School of E-Business and Logistics, Beijing Technology and Business University, Beijing 100048, China.
Foods. 2023 Jan 26;12(3):542. doi: 10.3390/foods12030542.
Focused supervision and early warning of heavy metal (HM)-contaminated rice areas can effectively protect people's livelihood security and maintain social stability. To improve the accuracy of risk prediction, an Informer-based safety risk prediction model for HMs in rice is constructed in this paper. First, based on the national sampling data and residential consumption statistics of rice, we construct a dataset of evaluation indicators that can characterize the level of rice safety risk so as to form a safety risk space. Second, based on the K-medoids clustering algorithm, we classify the rice safety risk space into levels. Finally, we use the Informer neural network model to predict the safety risk indicators of rice in each province so as to predict the safety risk level. This study compares the prediction accuracy of a self-constructed dataset of rice safety risk assessment indicators. The experimental results show that the prediction precision of the method proposed in this paper reaches 99.17%, 91.77%, and 91.33% for low, medium, and high risk levels, respectively. The model provides technical support and a scientific basis for screening the time and area of HM contamination of rice, which needs focus.
对重金属污染稻田进行重点监管和预警,能够有效保障民生安全、维护社会稳定。

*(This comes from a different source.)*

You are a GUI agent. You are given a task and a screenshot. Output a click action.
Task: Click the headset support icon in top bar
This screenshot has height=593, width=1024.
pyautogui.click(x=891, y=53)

为提高风险预测的准确性,本文构建了基于Informer的水稻重金属安全风险预测模型。首先,基于全国水稻抽样数据和居民消费统计数据,构建能够表征水稻安全风险水平的评价指标数据集,从而形成安全风险空间。其次,基于K-中心点聚类算法,将水稻安全风险空间进行等级划分。最后,利用Informer神经网络模型预测各省份水稻的安全风险指标,进而预测安全风险等级。本研究对自行构建的水稻安全风险评估指标数据集的预测准确性进行了比较。实验结果表明,本文所提方法对于低、中、高风险等级的预测精度分别达到99.17%、91.77%和91.33%。该模型为筛查需重点关注的水稻重金属污染时间和区域提供了技术支持和科学依据。